Hummels przez problemy z kostką nie wystąpił już w pierwszym spotkaniu 1/4 finału Ligi Mistrzów z „Królewskimi”, które zakończyło się wynikiem 1:2. Boateng tworzył w nim duet stoperów Javim Martínezem, który wyleciał z boiska. W sobotnim meczu ligowym z Bayerem (0:0) na murawie nie było już jednak żadnego z nich.
Niestety dla Bayernu pod znakiem
zapytania stoi również ich występ przeciwko Realowi. Nic nie jest
jeszcze przesądzone, ale w Monachium nie wykluczają najgorszego ze
scenariuszy. W niedzielę Hummels trenował normalnie tylko przez 30
minut, a Boateng w ogóle nie wziął udziału w zajęciach z
zespołem. Jeśli spekulacje staną się faktem, mistrzowie Niemiec będą mieli ogromne problemy ze złożeniem sensownej linii obrony.
#####
Zadania do wykonania -
1. Odpowiedz krótko na pytania do fragmentu:
(a) Jakim wynikiem zakończyło się pierwsze spotkanie 1/4 finału Ligi Mistrzów z „Królewskimi”?
(b) Przez ile minut Hummels trenował normalnie w niedzielę?
(c) Z kim Bayern grał w sobotnim meczu ligowym i jaki był wynik?
2. Proszę zwrócić dosłownie tekst z fragmentu między „Niestety dla Bayernu” a „sensownej linii obrony.”, łącznie z obiema granicami.

Wycinek danych -
#####
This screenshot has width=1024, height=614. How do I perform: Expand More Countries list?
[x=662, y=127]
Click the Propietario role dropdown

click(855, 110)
#####
Odpowiedzi do ćwiczenia -
1.
(a) 1:2
(b) Przez 30 minut.
(c) Z Bayerem, 0:0.

2.
Niestety dla Bayernu pod znakiem
zapytania stoi również ich występ przeciwko Realowi. Nic nie jest
jeszcze przesądzone, ale w Monachium nie wykluczają najgorszego ze
scenariuszy. W niedzielę Hummels trenował normalnie tylko przez 30
minut, a Boateng w ogóle nie wziął udziału w zajęciach z
zespołem. Jeśli spekulacje staną się faktem, mistrzowie Niemiec będą mieli ogromne problemy ze złożeniem sensownej linii obrony.